Whether it’s a flood, tornado, or fire, a natural disaster can destroy your financial security and leave you without a place to live and sky-rocketing debts. Recently on our bankruptcy forum a user asked, “If my home and possessions were destroyed in a natural disaster will filing bankruptcy help me?”
Benefits of filing for bankruptcy following a natural disaster
Before considering filing bankruptcy for any reason, including a natural disaster, you need to take a hard look at what you are trying to accomplish. Do you have property you are trying to protect? Do you have unsecured debts such as credit card bills, unsecured personal loans, or medical expenses that you cannot pay?
If you do, bankruptcy may be able to save your home and discharge certain types of unsecured debts. If, however, your debts are debts which cannot be discharged- certain tax debts, student loans (exceptions apply), or other secured debts- filing bankruptcy, even after a natural disaster, may not improve your financial situation.
Steps before filing bankruptcy after a natural disaster
If your home has burned down or been destroyed by a natural disaster, before considering bankruptcy, you need to take some other simple steps.
- Talk to your creditors
Talking to your creditors is important whether you are in financial danger from a natural disaster or some other reason. Creditors may be willing to give you some extra time or allow other options for repaying debts.

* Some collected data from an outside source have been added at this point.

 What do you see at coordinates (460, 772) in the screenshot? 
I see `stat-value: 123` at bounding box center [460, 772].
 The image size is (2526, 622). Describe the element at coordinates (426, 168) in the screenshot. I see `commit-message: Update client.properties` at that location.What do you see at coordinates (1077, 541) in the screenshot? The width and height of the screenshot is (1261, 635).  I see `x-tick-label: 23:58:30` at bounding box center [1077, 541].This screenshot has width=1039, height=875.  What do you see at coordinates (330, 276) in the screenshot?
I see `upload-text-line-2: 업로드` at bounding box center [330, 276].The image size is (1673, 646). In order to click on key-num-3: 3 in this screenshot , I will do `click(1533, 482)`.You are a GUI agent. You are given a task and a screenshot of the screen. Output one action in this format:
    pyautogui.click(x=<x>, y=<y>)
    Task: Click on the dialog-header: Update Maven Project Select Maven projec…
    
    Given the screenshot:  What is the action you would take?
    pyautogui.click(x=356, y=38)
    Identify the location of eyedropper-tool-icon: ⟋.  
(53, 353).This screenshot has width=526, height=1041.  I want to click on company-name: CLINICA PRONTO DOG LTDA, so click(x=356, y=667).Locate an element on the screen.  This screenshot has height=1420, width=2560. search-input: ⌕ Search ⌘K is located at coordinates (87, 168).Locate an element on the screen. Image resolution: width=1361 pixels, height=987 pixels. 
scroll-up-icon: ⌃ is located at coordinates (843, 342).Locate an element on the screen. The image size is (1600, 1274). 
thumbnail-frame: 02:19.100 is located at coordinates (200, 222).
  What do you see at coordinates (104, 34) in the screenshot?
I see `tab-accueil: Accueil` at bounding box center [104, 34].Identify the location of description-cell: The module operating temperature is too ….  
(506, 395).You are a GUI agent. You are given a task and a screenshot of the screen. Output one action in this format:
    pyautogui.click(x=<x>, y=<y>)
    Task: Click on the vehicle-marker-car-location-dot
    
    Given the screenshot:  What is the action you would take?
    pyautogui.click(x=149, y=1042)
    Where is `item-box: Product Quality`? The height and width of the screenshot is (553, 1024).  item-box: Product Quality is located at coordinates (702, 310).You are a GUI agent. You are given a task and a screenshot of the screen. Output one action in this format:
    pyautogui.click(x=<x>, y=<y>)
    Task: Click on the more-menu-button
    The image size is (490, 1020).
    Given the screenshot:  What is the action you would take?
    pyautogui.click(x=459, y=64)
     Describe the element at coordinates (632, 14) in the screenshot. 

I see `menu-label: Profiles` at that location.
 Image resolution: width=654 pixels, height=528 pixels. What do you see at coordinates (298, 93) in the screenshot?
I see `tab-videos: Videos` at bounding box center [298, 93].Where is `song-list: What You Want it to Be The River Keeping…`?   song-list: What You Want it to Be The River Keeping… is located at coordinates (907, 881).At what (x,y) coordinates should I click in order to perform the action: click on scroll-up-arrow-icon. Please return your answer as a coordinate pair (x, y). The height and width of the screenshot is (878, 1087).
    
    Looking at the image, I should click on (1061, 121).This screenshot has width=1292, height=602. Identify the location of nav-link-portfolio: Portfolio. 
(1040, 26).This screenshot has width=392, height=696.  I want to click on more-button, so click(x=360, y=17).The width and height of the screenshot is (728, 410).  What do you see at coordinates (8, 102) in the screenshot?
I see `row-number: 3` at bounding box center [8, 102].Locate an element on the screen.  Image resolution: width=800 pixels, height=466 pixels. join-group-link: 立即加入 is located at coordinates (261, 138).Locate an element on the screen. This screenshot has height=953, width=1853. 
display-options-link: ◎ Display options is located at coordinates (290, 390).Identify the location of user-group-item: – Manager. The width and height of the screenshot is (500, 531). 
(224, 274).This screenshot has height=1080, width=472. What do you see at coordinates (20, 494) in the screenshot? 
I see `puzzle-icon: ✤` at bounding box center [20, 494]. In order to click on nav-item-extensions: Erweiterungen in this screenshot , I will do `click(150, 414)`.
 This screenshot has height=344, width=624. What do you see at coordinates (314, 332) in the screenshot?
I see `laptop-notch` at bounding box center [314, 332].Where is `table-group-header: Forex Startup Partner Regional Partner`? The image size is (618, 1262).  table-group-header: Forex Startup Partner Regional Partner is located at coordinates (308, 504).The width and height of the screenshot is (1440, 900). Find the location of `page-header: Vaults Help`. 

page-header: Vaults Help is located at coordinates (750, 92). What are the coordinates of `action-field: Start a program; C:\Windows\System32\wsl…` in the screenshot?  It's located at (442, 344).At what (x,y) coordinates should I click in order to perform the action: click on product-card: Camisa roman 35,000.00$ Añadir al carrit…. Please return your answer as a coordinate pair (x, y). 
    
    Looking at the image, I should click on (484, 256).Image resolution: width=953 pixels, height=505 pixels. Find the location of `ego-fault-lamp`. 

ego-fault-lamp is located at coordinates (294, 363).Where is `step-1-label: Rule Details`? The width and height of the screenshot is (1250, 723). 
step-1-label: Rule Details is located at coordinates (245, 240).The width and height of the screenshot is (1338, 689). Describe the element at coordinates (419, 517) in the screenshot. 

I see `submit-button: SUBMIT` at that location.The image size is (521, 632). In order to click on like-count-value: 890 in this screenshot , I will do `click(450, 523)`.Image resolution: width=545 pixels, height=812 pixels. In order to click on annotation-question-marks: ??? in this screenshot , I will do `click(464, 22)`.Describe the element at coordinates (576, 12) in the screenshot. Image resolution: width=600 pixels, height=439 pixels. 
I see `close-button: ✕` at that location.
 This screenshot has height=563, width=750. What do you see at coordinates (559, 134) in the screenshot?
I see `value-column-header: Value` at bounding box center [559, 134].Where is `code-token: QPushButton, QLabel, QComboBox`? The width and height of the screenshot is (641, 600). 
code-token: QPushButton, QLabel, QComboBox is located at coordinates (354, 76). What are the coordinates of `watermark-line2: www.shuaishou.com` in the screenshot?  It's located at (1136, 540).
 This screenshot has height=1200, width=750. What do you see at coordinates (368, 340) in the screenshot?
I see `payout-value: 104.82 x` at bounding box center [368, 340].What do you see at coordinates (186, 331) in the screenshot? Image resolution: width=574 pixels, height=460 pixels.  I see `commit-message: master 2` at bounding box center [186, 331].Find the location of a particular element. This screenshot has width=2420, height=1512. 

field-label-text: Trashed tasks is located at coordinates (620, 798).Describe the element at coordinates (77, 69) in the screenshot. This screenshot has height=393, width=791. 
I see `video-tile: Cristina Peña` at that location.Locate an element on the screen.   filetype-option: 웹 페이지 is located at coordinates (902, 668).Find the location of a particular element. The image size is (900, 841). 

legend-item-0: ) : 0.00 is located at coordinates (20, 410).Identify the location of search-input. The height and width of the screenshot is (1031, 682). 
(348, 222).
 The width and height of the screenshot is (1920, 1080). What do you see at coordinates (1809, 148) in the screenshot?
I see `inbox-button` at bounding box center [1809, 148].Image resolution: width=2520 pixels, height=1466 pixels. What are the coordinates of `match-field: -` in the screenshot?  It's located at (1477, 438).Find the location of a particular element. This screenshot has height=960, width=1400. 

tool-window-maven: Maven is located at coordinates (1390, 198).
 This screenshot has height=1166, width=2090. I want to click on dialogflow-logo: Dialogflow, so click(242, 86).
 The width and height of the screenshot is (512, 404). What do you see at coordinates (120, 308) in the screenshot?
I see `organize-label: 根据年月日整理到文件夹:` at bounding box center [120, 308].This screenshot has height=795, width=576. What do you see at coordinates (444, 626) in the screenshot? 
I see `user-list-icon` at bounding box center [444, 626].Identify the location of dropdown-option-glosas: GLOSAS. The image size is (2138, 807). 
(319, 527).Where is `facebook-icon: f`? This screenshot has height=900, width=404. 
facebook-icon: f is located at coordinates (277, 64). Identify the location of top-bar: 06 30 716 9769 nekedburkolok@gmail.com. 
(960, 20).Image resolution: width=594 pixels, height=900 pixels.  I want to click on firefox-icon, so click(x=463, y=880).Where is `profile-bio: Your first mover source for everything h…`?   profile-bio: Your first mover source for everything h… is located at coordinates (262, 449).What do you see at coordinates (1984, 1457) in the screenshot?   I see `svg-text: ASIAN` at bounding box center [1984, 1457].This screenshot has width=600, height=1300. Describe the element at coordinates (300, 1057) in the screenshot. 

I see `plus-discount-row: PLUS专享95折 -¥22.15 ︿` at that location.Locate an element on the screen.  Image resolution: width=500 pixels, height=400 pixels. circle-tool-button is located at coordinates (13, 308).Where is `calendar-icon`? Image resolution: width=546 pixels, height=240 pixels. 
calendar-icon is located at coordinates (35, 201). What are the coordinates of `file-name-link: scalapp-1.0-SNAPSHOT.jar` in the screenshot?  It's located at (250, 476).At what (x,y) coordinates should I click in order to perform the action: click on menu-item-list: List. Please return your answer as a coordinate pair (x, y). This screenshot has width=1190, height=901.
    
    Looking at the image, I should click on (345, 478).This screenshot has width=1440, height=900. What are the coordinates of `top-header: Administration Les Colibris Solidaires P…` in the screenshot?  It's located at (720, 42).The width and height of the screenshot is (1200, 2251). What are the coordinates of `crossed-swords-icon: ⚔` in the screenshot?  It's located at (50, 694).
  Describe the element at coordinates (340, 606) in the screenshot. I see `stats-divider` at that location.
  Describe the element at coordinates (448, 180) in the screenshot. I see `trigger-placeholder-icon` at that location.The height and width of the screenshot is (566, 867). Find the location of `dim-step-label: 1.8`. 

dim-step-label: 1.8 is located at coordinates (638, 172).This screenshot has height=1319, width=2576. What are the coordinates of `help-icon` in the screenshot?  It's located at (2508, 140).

- Determine if your insurance will pay for your loss
If your home was destroyed in a natural disaster it’s important to understand what damage the insurance company will cover and how long it will take to make the repairs.
- Determine if you can generate extra income to pay your debts
If you are working a 40 hour work week the last thing you may want to do following a natural disaster is work more hours, but it may be one option for a few months or just until you can get back on your feet.
Filing bankruptcy after a natural disaster
If you have reviewed all of your choices following a natural disaster and you believe filing bankruptcy is the right choice, it’s time to decide whether you can file Chapter 7 or Chapter 13. Although Chapter 7 bankruptcy will discharge certain types of debts, as mentioned above, other debts are not discharged and will remain after filing bankruptcy.
Additionally, many debtors will not qualify for Chapter 7 bankruptcy because their income is either too high or they have too much discretionary income. If this is the case, you will have to file Chapter13 bankruptcy and repay a portion of your debts.
Bottom line about natural disasters:
If a natural disaster has destroyed your home you may have the option to file for bankruptcy protection, but filing bankruptcy is an important decision and should not be done with first considering your other options.